Но их она брать не хотела —
Голубых раздобыть велела.
Полсвета в ту пору я обыскал,
А цветов таких нигде не видал:
Полсвета объехав, всех спрашивал я,
Но на смех лишь подымали меня.
Наверно, она и в мире ином
Голубые розы отыщет с трудом.
Ох, зря искал я такой букет:
Прекрасней роз алых и белых — нет!
«Голубые розы»
Море и впрямь ничуть не изменилось. За илистыми отмелями начиналось мелководье, и колокол звенел на Мэрейзонском сигнальном бакене, колеблемом приливными волнами. На белом берегу покачивались и перешёптывались меж собой сухие стебельки жёлтого мака.

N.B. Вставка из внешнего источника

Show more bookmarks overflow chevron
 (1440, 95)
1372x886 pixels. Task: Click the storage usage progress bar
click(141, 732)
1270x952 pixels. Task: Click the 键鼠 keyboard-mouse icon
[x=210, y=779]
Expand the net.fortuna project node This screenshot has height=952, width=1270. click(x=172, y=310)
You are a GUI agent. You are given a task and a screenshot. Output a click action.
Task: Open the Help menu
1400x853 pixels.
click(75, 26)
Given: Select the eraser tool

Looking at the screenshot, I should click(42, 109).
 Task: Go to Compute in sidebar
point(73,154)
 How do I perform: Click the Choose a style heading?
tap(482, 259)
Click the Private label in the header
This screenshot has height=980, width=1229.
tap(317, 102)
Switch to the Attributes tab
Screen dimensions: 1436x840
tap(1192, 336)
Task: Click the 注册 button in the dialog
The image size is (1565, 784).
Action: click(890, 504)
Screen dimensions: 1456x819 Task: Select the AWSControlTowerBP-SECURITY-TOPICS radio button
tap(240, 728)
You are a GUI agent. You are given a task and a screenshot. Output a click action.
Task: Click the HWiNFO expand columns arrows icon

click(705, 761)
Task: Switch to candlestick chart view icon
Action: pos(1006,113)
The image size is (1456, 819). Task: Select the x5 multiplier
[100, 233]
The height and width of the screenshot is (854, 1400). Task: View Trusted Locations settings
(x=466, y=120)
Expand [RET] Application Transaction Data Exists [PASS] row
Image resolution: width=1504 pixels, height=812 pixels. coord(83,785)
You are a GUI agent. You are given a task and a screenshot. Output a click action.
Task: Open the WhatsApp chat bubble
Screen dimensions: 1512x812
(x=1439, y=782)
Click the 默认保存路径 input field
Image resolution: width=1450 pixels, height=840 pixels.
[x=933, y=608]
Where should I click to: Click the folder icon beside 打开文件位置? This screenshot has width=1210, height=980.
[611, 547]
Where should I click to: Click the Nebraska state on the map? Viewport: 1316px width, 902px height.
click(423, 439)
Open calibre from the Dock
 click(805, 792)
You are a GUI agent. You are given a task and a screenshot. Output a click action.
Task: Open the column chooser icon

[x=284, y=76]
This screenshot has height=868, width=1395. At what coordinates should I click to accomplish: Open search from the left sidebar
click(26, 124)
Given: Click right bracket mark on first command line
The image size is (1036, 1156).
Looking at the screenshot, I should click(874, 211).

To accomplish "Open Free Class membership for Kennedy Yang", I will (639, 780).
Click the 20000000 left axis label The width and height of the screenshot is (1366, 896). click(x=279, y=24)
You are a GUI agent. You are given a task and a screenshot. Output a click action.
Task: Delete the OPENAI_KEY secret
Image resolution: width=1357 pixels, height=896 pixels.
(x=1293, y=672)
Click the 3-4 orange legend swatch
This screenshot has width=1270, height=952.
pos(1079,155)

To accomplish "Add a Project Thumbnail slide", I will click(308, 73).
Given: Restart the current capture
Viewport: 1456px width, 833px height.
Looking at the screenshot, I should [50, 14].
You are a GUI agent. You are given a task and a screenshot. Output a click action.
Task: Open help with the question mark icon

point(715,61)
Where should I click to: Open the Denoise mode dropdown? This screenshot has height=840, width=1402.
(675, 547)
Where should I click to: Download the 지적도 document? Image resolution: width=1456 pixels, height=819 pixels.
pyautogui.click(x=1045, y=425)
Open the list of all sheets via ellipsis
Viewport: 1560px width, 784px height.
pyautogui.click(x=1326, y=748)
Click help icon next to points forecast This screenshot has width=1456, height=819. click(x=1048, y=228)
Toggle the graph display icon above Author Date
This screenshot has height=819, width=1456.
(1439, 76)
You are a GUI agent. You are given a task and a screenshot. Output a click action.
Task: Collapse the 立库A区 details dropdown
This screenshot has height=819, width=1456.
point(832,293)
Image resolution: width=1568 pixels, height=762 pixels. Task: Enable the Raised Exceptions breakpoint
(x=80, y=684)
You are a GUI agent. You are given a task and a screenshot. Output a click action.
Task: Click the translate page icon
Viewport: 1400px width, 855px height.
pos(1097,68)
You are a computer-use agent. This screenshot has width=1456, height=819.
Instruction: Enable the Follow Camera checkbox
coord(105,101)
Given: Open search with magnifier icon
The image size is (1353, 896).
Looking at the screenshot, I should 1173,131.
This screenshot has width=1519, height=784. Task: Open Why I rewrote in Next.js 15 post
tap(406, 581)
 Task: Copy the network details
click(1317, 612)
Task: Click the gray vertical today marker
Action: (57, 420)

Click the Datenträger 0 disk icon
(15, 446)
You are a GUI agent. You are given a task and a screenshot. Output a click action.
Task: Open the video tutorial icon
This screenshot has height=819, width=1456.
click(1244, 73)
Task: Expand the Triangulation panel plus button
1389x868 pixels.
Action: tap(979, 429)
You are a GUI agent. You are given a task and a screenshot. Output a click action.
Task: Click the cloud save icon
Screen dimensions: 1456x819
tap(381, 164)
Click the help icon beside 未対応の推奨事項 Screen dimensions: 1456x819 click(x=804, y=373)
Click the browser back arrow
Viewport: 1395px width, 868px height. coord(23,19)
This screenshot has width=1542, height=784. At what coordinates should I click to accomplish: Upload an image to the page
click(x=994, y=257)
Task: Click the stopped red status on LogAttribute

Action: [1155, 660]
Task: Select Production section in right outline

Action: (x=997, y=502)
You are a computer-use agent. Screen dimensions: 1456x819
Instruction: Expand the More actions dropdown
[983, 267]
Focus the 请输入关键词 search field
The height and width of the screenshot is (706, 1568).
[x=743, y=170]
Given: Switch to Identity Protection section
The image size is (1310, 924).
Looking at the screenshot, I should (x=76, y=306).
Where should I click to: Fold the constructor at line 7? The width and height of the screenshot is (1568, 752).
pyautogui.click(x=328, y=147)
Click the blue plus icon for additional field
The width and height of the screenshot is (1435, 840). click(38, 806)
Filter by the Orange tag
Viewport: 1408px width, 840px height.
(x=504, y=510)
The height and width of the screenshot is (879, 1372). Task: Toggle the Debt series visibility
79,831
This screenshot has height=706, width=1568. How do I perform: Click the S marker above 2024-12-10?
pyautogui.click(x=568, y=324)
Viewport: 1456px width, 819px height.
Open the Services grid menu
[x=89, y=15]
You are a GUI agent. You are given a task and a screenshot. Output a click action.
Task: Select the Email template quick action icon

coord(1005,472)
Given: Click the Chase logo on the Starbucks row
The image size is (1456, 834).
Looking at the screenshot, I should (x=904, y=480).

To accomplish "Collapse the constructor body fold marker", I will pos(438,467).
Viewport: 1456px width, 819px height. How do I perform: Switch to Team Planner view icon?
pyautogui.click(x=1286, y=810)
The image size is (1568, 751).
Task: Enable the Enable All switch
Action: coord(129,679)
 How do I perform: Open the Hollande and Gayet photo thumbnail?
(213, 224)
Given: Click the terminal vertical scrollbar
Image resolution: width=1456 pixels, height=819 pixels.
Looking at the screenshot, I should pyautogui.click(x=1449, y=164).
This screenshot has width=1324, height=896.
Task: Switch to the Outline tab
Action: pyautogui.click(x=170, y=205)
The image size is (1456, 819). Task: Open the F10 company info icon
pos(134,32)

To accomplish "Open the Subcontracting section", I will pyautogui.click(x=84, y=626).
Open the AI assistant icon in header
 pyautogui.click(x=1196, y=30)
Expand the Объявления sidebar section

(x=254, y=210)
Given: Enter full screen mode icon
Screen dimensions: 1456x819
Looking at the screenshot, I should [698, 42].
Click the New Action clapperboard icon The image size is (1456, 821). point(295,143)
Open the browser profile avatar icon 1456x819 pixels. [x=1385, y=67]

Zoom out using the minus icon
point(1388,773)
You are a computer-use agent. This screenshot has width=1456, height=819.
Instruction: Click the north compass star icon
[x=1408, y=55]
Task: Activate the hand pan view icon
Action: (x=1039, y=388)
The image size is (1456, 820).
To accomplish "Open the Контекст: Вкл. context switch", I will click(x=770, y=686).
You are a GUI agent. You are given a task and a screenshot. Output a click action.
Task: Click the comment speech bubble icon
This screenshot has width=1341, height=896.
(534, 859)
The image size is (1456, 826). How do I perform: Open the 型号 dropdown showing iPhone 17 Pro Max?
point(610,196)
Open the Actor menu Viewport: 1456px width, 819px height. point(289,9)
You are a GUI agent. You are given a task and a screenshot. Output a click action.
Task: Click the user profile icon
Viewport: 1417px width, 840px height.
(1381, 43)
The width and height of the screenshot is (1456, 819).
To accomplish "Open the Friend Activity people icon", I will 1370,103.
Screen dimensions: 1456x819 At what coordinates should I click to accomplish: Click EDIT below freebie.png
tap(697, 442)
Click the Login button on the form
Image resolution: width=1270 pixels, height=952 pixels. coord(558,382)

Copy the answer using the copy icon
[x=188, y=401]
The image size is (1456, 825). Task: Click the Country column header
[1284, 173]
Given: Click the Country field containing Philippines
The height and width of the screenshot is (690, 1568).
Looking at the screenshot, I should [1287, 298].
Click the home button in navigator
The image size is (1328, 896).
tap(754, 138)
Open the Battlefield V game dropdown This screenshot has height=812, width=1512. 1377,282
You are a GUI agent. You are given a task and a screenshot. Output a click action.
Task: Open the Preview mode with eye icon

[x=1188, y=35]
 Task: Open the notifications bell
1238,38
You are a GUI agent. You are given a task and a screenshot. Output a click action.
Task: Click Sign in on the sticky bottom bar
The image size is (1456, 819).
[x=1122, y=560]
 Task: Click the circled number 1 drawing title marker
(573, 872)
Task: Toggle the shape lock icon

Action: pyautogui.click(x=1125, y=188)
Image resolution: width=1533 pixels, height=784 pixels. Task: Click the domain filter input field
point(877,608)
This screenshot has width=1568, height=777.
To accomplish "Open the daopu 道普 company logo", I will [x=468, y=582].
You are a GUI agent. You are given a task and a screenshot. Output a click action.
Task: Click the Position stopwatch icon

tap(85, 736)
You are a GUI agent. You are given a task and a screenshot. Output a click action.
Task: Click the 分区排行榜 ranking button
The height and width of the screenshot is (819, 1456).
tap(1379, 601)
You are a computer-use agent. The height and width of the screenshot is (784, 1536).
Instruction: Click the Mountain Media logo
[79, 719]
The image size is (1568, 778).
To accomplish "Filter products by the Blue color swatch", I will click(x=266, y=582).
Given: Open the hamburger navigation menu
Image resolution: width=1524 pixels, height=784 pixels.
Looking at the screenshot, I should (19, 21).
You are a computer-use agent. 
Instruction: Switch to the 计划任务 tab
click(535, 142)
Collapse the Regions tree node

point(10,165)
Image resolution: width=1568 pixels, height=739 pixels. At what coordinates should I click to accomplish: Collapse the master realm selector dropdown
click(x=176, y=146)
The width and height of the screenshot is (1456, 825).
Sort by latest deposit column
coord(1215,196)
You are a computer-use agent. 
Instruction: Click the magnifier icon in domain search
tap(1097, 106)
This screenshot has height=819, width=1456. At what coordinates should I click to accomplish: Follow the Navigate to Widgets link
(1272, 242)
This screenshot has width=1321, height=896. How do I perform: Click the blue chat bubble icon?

— Я не вижу старого мола, — негромко произнесла Мейзи.
— Скажем спасибо и за то, что ещё уцелело. Наверняка, с тех пор как мы покинули эти места, в форте не прибавилось ни одной пушки. Пойдём взглянем.
Они подошли к валу форта и сели в укромном, защищённом от ветра уголке под осмаленным жерлом сорокафунтовой пушки.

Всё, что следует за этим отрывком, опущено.